■ **Task objective**
In the entries below, find the line with "Screen dimensions: 1024x476" and the line with "Click the Decrease"; give again those lines and every line between them, exactly.

■ **Material for the task**
——

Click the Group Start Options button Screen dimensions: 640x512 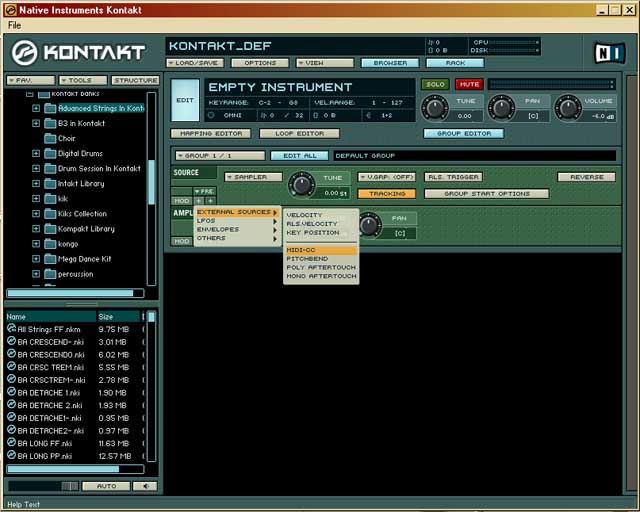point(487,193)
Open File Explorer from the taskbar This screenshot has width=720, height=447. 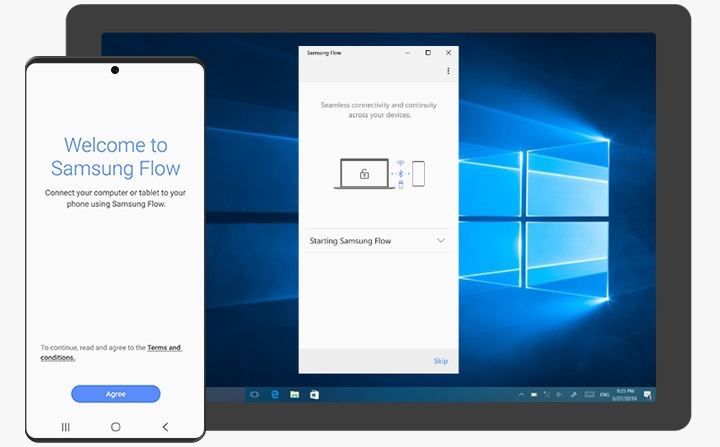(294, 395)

——

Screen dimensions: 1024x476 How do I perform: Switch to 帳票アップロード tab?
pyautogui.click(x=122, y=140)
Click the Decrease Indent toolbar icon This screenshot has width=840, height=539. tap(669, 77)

——

■ **Output for this exercise**
Screen dimensions: 1024x476 How do I perform: Switch to 帳票アップロード tab?
pyautogui.click(x=122, y=140)
Click the Decrease Indent toolbar icon This screenshot has width=840, height=539. tap(669, 77)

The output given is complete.